> Prompt
Leaving out all images, return the entries below exactly.

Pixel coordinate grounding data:
= = = = = = =

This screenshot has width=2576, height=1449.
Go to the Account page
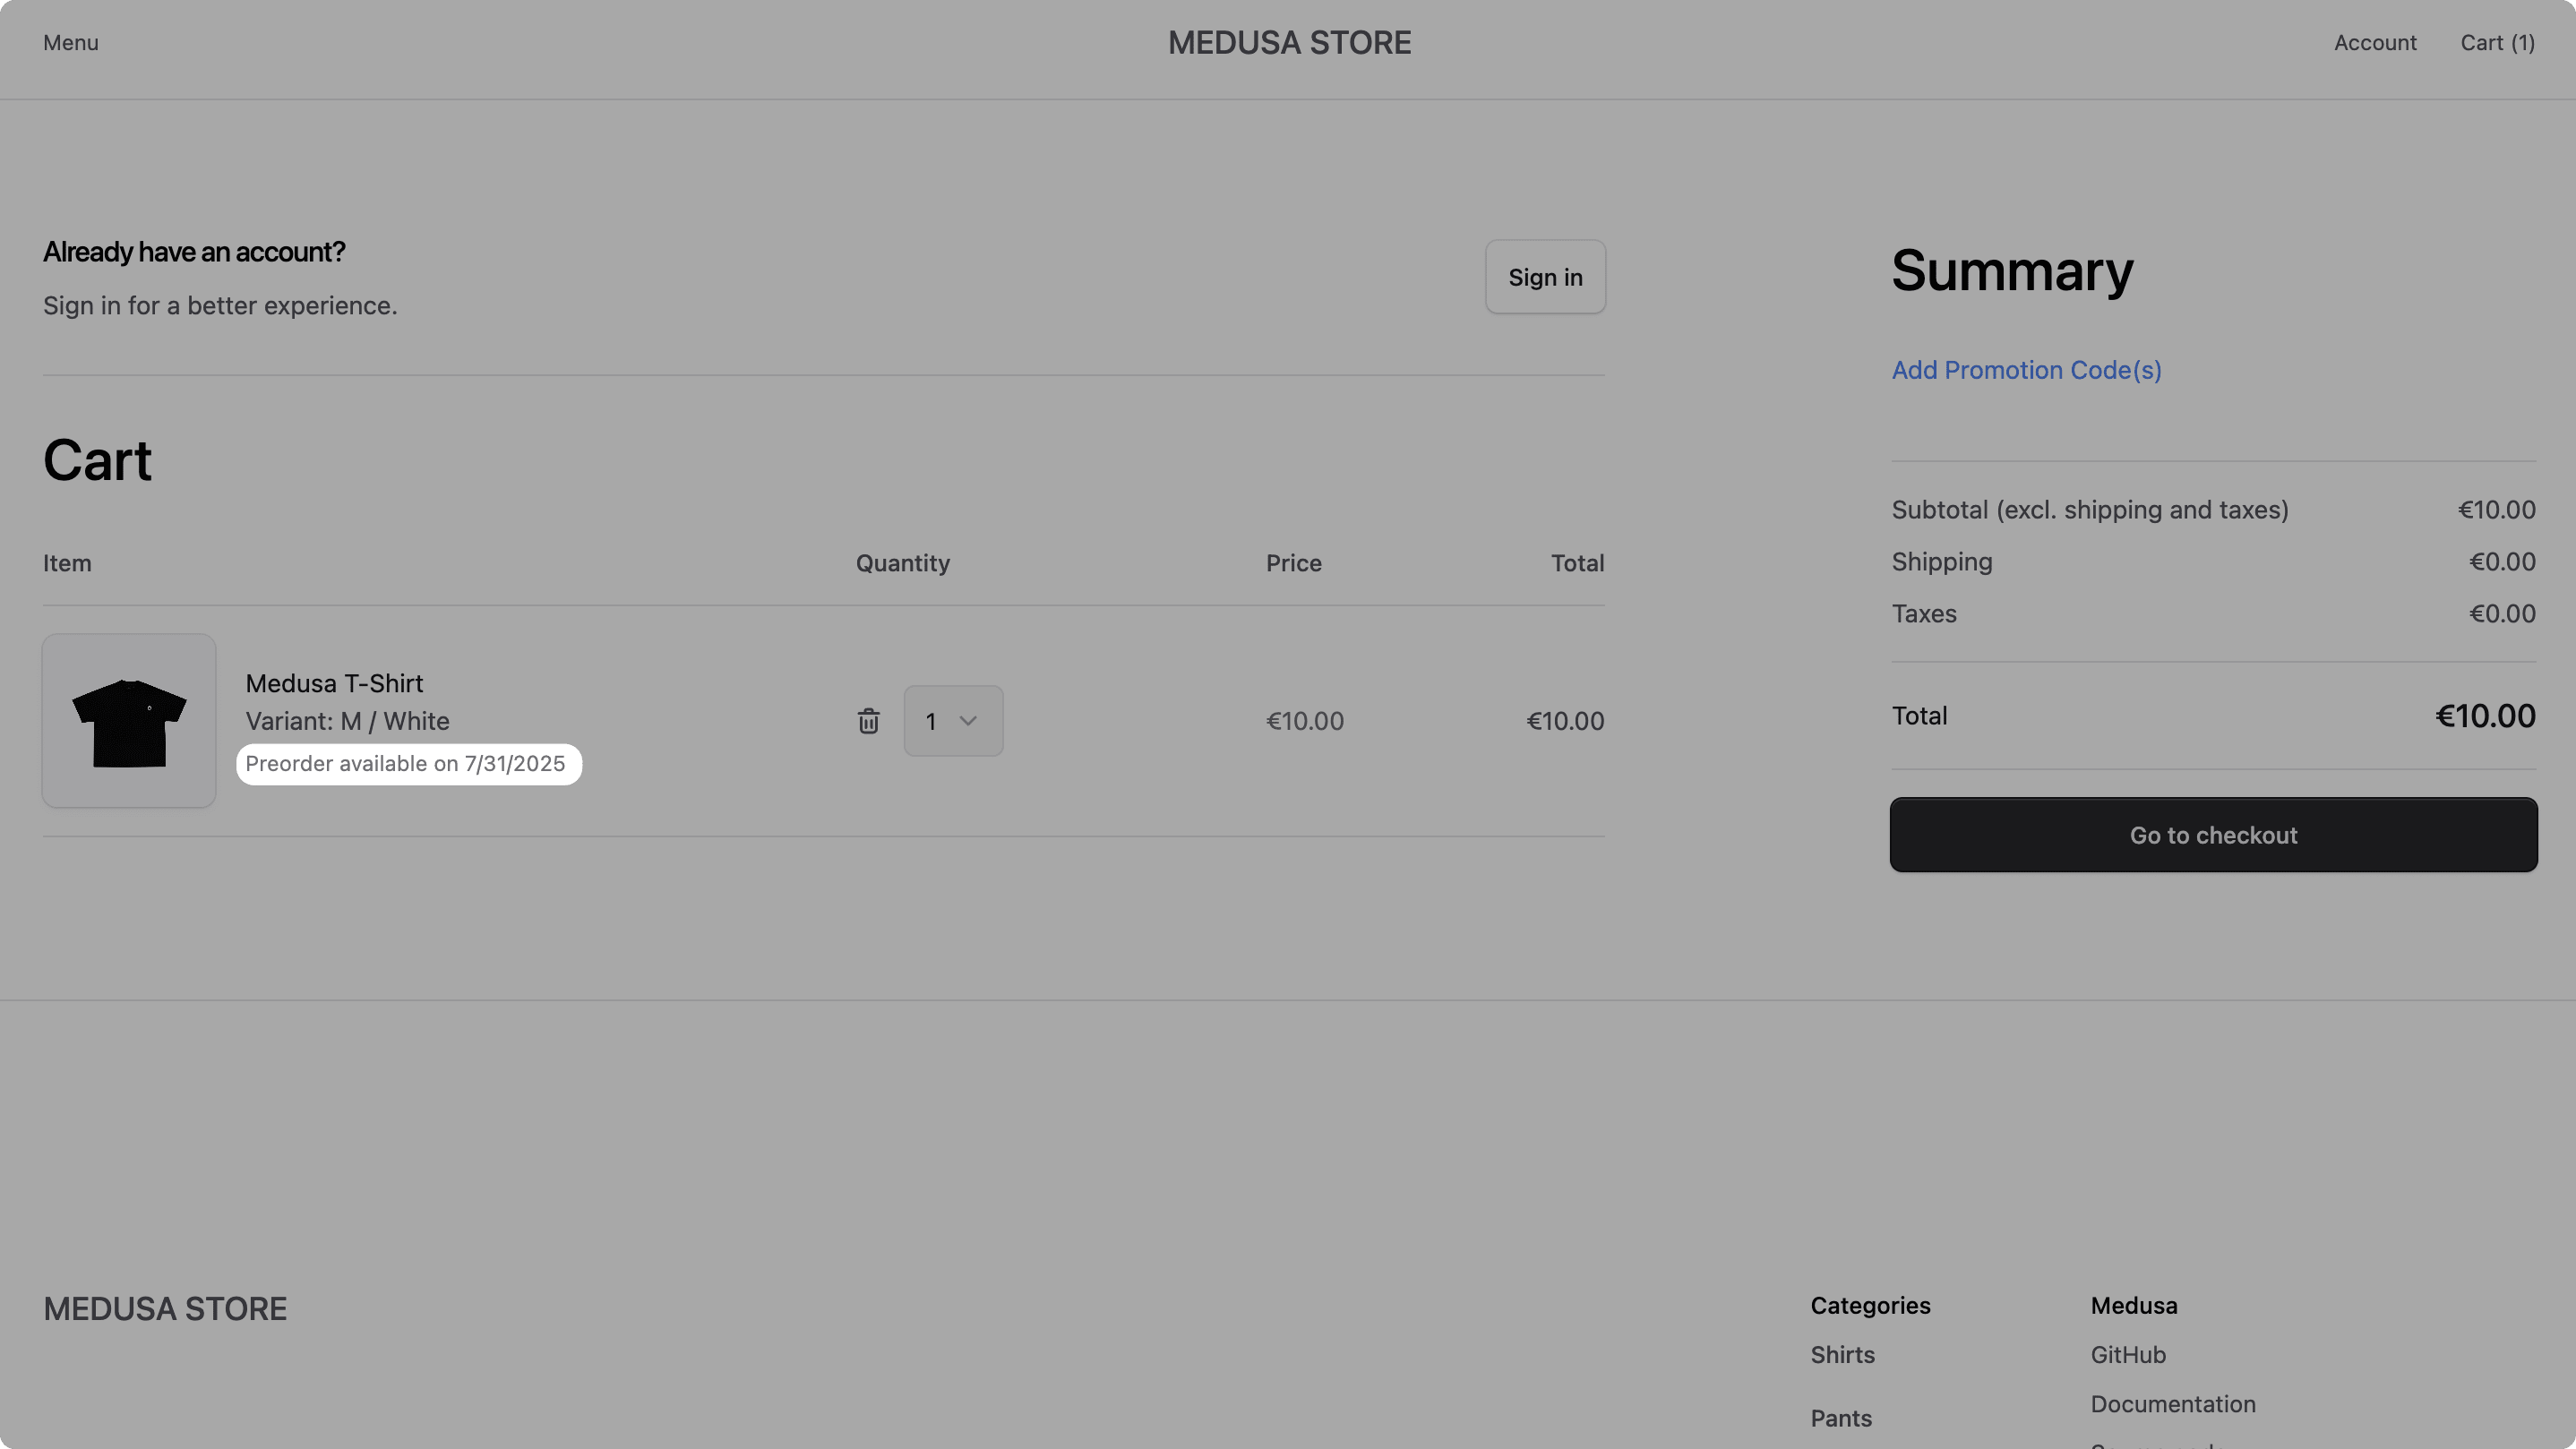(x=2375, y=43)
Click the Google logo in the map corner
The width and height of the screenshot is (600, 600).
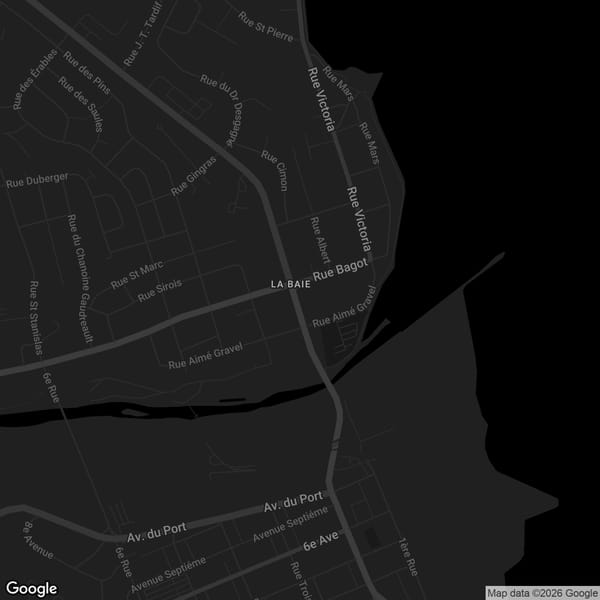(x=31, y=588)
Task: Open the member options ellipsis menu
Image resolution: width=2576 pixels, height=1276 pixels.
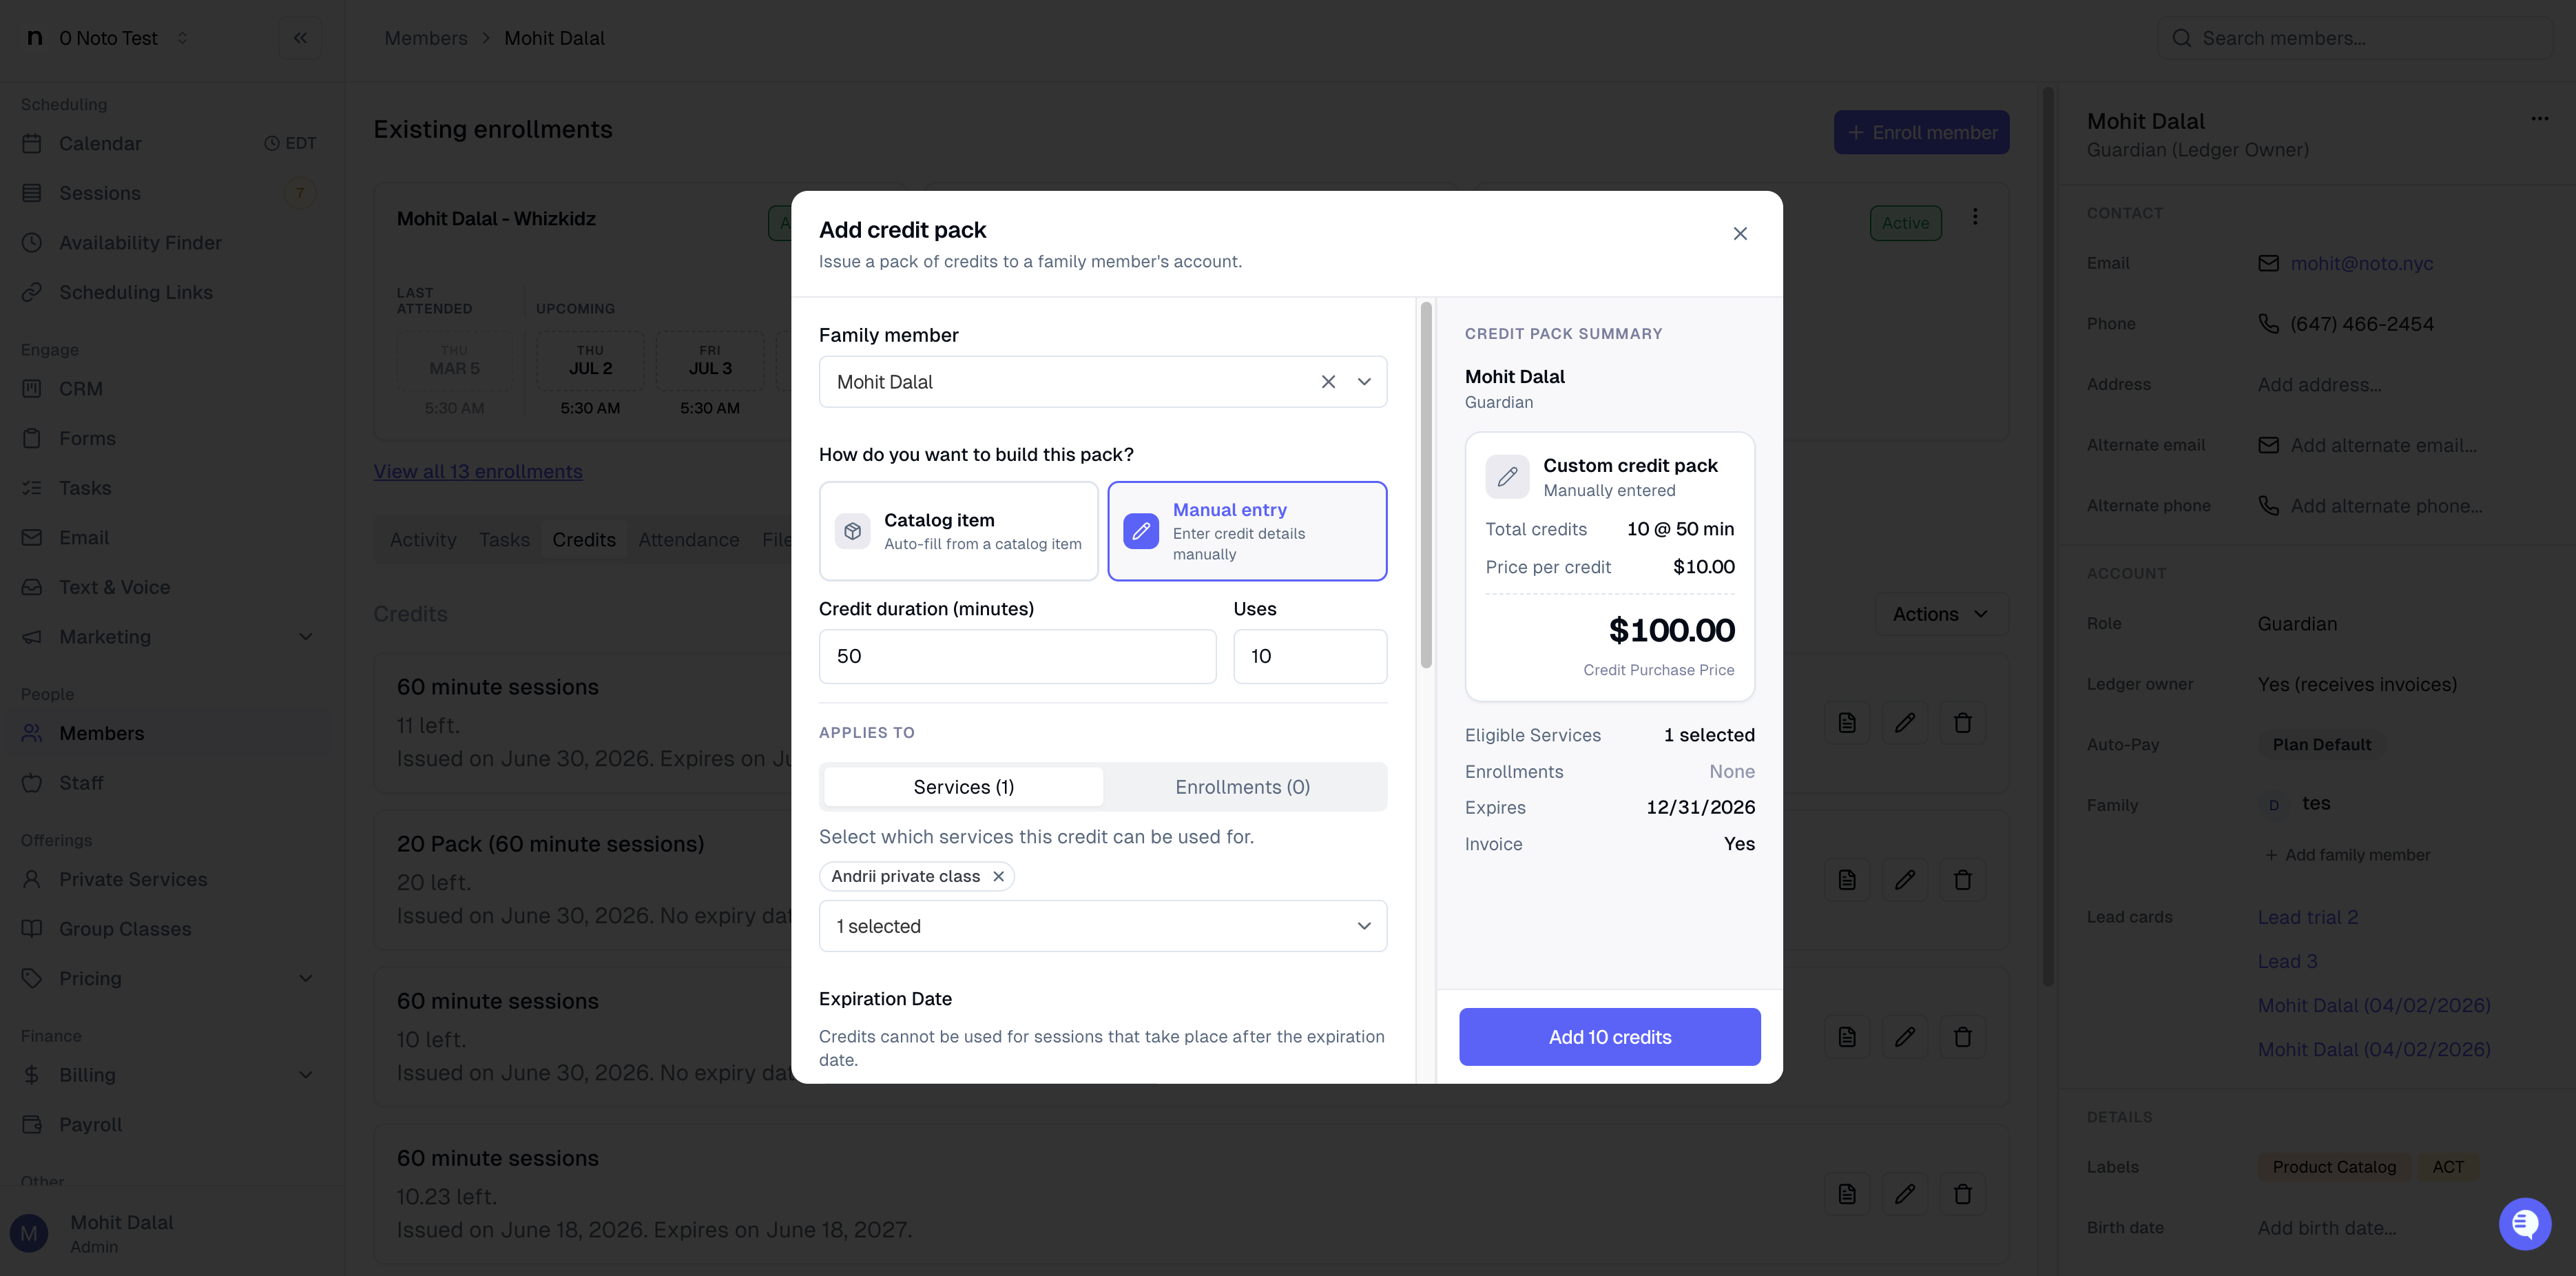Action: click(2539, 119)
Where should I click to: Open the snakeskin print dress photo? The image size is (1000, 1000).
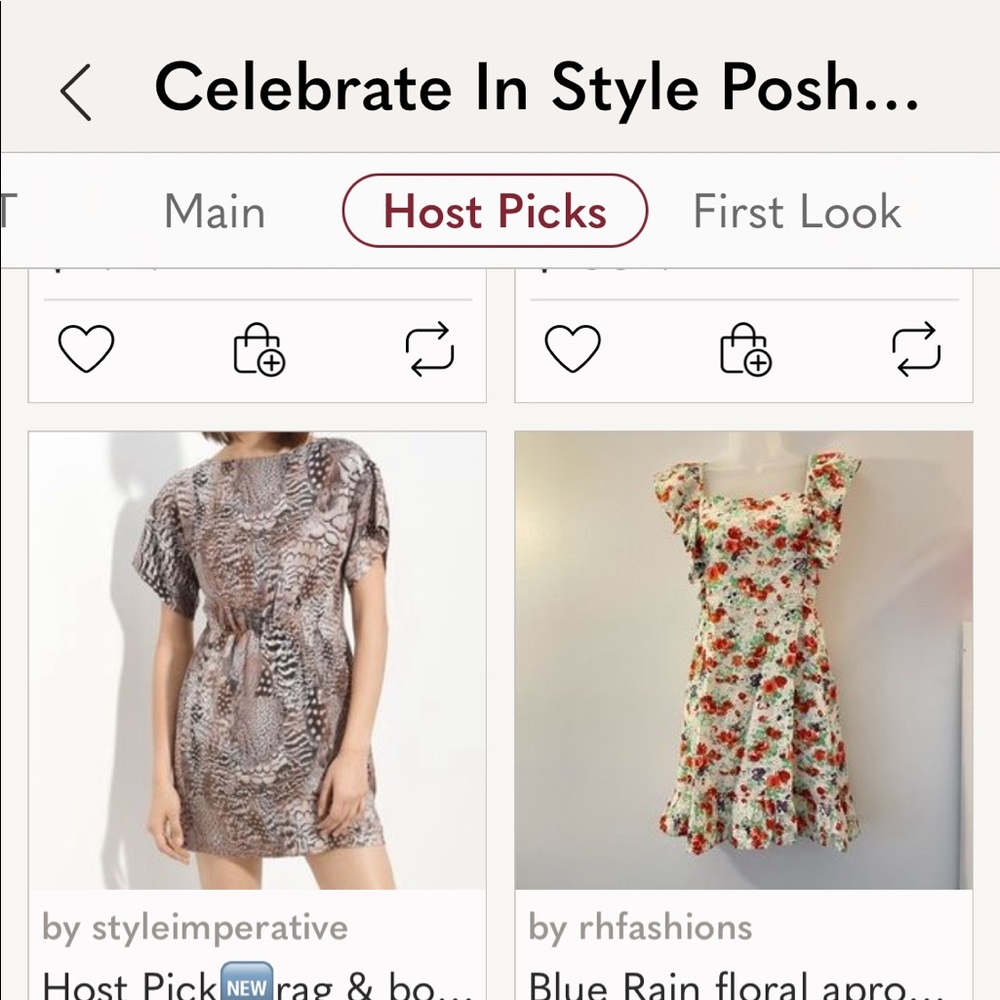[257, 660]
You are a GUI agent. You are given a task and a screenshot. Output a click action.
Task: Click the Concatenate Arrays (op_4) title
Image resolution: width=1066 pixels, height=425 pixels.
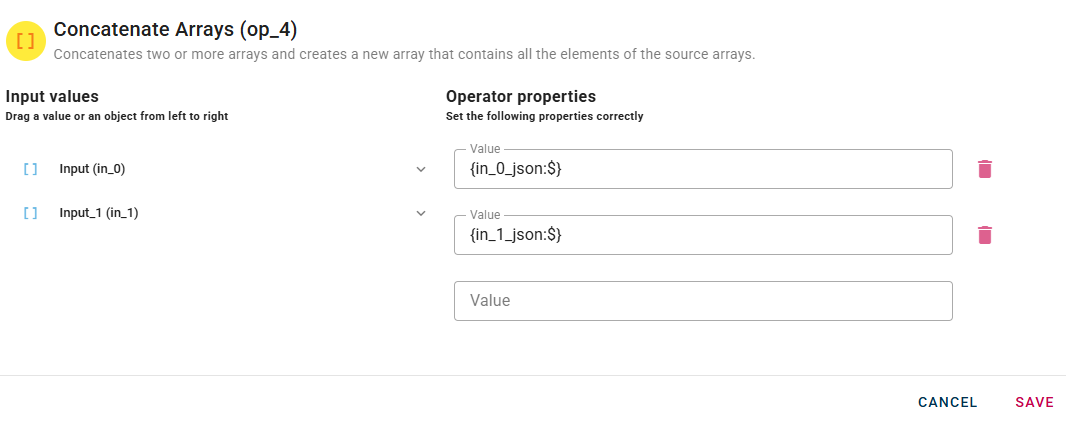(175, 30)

= = = = = = =

> Result for this task
This screenshot has width=2576, height=1449.
Go to the Account page
(x=2375, y=43)
Click the Google logo in the map corner
The width and height of the screenshot is (600, 600).
(x=31, y=588)
Task: Open the member options ellipsis menu
Image resolution: width=2576 pixels, height=1276 pixels.
Action: click(2539, 119)
Where should I click to: Open the snakeskin print dress photo? The image size is (1000, 1000).
[257, 660]
You are a GUI agent. You are given a task and a screenshot. Output a click action.
Task: Click the Concatenate Arrays (op_4) title
Image resolution: width=1066 pixels, height=425 pixels.
(175, 30)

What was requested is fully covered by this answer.